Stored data
· · · · ·

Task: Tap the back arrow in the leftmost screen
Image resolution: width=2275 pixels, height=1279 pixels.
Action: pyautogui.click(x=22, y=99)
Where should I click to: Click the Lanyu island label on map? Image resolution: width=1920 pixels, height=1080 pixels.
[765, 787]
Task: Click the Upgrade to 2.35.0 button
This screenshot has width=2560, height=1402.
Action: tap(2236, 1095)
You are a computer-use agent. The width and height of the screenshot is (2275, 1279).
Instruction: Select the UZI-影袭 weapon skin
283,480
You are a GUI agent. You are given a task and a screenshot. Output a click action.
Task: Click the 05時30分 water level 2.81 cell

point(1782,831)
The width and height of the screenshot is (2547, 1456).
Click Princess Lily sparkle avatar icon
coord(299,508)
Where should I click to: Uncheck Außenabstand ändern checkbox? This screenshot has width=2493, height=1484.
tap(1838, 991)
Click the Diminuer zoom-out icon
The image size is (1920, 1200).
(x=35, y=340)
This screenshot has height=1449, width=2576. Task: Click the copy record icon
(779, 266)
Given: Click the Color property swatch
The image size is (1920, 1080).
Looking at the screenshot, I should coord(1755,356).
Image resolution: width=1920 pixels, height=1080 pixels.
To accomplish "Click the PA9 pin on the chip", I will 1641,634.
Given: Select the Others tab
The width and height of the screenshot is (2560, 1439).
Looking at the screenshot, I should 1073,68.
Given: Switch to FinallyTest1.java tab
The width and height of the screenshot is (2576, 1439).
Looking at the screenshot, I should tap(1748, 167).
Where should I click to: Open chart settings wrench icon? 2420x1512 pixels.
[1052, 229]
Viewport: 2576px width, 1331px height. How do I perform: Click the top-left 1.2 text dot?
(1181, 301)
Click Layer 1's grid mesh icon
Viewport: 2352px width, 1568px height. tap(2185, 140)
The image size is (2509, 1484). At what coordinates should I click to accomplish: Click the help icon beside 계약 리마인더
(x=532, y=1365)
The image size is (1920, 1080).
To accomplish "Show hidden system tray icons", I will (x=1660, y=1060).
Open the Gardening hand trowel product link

· · · · ·

▶ What you will do: Your answer must be the line that contains "This screenshot has width=2560, height=1402." and every line after it to the end of the records, reproduced exactly.

▶ Output:
This screenshot has width=2560, height=1402.
Action: tap(2236, 1095)
You are a computer-use agent. The width and height of the screenshot is (2275, 1279).
Instruction: Select the UZI-影袭 weapon skin
283,480
You are a GUI agent. You are given a task and a screenshot. Output a click action.
Task: Click the 05時30分 water level 2.81 cell

point(1782,831)
The width and height of the screenshot is (2547, 1456).
Click Princess Lily sparkle avatar icon
coord(299,508)
Where should I click to: Uncheck Außenabstand ändern checkbox? This screenshot has width=2493, height=1484.
tap(1838, 991)
Click the Diminuer zoom-out icon
The image size is (1920, 1200).
(x=35, y=340)
This screenshot has height=1449, width=2576. Task: Click the copy record icon
(779, 266)
Given: Click the Color property swatch
The image size is (1920, 1080).
Looking at the screenshot, I should coord(1755,356).
Image resolution: width=1920 pixels, height=1080 pixels.
To accomplish "Click the PA9 pin on the chip", I will 1641,634.
Given: Select the Others tab
The width and height of the screenshot is (2560, 1439).
Looking at the screenshot, I should 1073,68.
Given: Switch to FinallyTest1.java tab
The width and height of the screenshot is (2576, 1439).
Looking at the screenshot, I should tap(1748, 167).
Where should I click to: Open chart settings wrench icon? 2420x1512 pixels.
[1052, 229]
Viewport: 2576px width, 1331px height. How do I perform: Click the top-left 1.2 text dot?
(1181, 301)
Click Layer 1's grid mesh icon
Viewport: 2352px width, 1568px height. tap(2185, 140)
The image size is (2509, 1484). At what coordinates should I click to accomplish: Click the help icon beside 계약 리마인더
(x=532, y=1365)
The image size is (1920, 1080).
To accomplish "Show hidden system tray icons", I will (x=1660, y=1060).
Open the Gardening hand trowel product link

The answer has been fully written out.